**Requirement**
Please return the lines below verbatim, beginning at the one that has "Image resolution: width=826" and stopping after the one that has "Image resolution: width=1559", and add no other lines.
** Opening Information given block **
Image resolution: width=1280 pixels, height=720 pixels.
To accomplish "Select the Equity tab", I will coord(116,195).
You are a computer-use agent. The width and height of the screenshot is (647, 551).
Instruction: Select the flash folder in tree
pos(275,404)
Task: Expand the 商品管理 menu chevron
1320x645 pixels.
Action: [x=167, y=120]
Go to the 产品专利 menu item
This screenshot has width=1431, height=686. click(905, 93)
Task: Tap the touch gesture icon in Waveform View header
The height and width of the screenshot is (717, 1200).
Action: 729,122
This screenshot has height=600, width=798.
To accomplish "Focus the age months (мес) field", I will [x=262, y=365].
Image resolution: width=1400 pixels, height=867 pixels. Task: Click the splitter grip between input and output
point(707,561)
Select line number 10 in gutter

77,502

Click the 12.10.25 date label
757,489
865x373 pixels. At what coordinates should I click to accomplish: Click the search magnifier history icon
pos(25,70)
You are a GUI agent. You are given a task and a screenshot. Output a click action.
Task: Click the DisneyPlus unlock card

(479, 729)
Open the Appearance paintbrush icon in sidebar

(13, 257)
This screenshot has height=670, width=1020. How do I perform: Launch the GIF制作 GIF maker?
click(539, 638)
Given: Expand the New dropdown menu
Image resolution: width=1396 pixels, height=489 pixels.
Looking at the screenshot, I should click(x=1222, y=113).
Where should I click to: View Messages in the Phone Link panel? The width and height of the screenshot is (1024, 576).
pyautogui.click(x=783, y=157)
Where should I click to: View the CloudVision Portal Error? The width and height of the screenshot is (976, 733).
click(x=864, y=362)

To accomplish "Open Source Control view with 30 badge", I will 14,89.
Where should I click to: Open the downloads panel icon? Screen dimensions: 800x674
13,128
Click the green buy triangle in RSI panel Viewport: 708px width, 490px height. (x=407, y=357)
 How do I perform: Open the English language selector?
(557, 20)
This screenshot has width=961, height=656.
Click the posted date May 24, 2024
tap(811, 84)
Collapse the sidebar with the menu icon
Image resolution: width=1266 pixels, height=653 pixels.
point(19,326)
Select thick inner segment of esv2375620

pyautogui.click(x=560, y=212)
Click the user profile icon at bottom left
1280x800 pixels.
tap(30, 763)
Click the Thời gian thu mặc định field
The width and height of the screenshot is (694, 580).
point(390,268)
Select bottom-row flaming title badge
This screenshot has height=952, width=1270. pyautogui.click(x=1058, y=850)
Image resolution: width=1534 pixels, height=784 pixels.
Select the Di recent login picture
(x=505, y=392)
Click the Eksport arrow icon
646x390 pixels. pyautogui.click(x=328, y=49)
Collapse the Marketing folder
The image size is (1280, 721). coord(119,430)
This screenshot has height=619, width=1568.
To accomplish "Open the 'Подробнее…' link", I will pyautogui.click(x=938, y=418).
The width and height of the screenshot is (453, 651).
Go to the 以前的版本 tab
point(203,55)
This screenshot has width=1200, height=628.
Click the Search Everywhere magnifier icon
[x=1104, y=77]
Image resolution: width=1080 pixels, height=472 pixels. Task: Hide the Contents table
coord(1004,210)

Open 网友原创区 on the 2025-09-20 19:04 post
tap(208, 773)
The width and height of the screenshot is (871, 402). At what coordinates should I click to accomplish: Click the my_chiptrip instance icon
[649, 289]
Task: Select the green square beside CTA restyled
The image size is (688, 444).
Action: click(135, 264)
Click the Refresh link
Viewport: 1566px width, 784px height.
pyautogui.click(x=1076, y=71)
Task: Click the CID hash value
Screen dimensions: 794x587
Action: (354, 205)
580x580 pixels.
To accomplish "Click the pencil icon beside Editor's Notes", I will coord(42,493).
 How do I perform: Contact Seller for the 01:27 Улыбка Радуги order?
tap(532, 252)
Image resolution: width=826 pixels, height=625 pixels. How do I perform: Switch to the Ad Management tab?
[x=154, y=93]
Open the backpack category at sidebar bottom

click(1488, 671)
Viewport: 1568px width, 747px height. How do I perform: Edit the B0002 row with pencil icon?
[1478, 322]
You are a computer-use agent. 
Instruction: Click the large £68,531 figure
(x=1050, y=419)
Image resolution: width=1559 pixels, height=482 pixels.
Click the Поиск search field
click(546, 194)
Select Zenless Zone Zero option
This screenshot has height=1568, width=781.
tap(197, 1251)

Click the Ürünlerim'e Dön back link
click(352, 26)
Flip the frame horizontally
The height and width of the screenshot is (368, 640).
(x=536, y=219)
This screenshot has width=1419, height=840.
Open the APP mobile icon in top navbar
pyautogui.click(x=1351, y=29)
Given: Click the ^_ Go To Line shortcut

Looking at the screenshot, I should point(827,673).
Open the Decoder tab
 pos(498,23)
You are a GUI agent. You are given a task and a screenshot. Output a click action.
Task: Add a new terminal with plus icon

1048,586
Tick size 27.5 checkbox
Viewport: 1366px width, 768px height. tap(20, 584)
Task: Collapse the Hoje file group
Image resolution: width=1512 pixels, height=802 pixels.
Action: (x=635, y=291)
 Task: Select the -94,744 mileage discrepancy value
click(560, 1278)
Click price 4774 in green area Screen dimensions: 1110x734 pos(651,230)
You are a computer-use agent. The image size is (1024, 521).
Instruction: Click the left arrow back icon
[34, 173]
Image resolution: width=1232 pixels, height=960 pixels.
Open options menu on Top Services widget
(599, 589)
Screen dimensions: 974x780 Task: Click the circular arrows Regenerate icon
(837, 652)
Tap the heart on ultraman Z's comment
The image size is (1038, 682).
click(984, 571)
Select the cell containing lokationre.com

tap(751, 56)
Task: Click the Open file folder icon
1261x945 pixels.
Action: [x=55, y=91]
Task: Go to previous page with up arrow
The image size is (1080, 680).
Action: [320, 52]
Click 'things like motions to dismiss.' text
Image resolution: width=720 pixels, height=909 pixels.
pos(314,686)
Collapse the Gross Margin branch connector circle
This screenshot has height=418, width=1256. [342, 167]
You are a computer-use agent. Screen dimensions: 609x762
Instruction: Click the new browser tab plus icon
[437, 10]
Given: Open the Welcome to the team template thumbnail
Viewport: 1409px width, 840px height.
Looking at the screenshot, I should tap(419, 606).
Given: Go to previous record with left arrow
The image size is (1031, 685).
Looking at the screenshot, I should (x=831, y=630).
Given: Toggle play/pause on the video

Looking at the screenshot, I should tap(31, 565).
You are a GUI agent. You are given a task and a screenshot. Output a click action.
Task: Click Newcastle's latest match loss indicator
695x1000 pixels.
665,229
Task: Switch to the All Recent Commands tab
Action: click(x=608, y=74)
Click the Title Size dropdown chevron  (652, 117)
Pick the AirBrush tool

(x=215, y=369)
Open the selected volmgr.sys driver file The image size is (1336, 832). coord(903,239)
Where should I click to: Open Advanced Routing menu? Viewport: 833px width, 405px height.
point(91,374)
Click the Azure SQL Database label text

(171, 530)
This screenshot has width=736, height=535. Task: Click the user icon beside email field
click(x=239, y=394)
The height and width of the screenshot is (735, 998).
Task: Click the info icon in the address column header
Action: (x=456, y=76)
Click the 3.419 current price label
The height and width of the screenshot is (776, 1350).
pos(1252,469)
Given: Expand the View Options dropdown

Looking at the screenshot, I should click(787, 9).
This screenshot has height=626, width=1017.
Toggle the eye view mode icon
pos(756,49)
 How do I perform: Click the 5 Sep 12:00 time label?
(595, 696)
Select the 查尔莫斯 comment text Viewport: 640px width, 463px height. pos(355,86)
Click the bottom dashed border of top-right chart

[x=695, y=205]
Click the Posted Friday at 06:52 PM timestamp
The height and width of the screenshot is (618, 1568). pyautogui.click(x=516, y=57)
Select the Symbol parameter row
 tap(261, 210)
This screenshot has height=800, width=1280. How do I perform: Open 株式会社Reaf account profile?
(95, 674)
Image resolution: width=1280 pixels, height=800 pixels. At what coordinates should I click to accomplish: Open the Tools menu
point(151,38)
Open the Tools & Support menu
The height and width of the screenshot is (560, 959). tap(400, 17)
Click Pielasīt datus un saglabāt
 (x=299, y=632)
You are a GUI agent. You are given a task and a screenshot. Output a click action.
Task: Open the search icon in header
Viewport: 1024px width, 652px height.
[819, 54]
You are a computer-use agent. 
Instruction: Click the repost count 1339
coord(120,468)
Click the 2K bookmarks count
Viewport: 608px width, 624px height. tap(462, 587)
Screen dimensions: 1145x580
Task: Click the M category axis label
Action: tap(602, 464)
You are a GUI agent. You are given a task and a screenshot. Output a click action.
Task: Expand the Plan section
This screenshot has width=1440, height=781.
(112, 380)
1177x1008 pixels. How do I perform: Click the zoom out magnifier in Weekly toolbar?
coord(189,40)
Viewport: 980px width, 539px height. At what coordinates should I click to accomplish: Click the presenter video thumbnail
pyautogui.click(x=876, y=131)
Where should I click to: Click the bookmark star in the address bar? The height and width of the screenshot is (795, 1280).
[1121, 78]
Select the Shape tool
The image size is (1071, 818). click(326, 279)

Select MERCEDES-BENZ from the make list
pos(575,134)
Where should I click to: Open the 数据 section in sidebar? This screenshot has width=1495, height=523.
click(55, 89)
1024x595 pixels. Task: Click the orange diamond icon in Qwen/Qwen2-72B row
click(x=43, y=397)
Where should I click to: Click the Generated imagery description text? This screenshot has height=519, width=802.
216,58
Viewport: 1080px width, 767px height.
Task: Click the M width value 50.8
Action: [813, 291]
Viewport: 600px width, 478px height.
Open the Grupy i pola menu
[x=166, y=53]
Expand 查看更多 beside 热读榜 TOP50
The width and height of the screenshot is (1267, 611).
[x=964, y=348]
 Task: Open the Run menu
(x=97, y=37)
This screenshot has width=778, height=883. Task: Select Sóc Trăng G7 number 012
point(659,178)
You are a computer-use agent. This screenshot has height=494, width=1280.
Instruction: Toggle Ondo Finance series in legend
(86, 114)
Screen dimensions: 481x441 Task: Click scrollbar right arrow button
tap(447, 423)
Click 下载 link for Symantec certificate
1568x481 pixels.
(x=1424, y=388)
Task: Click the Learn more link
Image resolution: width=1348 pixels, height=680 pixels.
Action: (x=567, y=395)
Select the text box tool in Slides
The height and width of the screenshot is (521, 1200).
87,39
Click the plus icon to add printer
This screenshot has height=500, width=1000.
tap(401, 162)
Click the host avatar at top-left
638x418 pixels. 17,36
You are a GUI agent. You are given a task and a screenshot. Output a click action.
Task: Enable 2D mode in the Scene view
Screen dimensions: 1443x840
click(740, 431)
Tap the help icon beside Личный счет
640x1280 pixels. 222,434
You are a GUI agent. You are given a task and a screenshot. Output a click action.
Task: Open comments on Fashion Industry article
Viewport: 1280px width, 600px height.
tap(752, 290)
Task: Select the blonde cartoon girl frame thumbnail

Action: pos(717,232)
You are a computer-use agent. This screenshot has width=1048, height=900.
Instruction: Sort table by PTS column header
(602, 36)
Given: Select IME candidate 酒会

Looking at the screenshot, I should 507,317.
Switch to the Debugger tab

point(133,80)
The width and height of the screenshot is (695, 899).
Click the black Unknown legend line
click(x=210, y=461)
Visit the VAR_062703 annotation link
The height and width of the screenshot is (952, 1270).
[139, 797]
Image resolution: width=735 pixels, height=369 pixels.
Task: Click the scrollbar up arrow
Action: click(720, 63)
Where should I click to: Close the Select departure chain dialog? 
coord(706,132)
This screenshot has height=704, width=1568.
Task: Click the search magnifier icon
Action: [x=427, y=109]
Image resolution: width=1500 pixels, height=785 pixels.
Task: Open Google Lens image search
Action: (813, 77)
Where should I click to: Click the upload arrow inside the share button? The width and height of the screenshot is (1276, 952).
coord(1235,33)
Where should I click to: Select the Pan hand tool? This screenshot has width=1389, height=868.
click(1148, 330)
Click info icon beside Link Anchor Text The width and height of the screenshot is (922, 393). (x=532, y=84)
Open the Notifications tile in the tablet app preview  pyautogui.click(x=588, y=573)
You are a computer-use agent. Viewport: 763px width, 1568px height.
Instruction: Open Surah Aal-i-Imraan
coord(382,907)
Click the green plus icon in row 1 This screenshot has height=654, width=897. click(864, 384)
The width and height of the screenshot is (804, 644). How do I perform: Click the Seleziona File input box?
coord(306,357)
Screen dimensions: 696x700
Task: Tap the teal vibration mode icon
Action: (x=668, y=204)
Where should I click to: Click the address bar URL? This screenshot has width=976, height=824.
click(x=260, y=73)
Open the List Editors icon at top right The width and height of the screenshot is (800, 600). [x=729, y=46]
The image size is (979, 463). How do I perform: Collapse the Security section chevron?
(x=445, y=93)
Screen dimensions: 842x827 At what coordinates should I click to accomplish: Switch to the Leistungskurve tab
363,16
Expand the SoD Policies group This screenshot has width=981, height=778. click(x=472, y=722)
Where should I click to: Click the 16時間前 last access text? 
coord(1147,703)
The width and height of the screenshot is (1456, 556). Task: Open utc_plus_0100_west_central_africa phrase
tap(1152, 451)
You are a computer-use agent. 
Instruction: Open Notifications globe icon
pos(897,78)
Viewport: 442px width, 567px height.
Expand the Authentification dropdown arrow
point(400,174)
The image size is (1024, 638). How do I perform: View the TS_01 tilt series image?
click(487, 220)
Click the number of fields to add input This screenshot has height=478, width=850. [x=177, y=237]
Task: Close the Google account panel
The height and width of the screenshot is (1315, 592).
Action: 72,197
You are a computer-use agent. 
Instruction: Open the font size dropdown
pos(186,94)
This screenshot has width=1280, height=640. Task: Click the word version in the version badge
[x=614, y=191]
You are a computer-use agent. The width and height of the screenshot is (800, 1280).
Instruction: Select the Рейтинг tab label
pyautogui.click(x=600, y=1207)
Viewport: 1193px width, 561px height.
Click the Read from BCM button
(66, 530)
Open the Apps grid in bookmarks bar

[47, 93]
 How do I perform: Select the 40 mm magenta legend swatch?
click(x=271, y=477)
** Closing Information given block **
**Task output**
Image resolution: width=826 pixels, height=625 pixels. How do I perform: Switch to the Ad Management tab?
[x=154, y=93]
Open the backpack category at sidebar bottom

click(1488, 671)
Viewport: 1568px width, 747px height. How do I perform: Edit the B0002 row with pencil icon?
[1478, 322]
You are a computer-use agent. 
Instruction: Click the large £68,531 figure
(x=1050, y=419)
Image resolution: width=1559 pixels, height=482 pixels.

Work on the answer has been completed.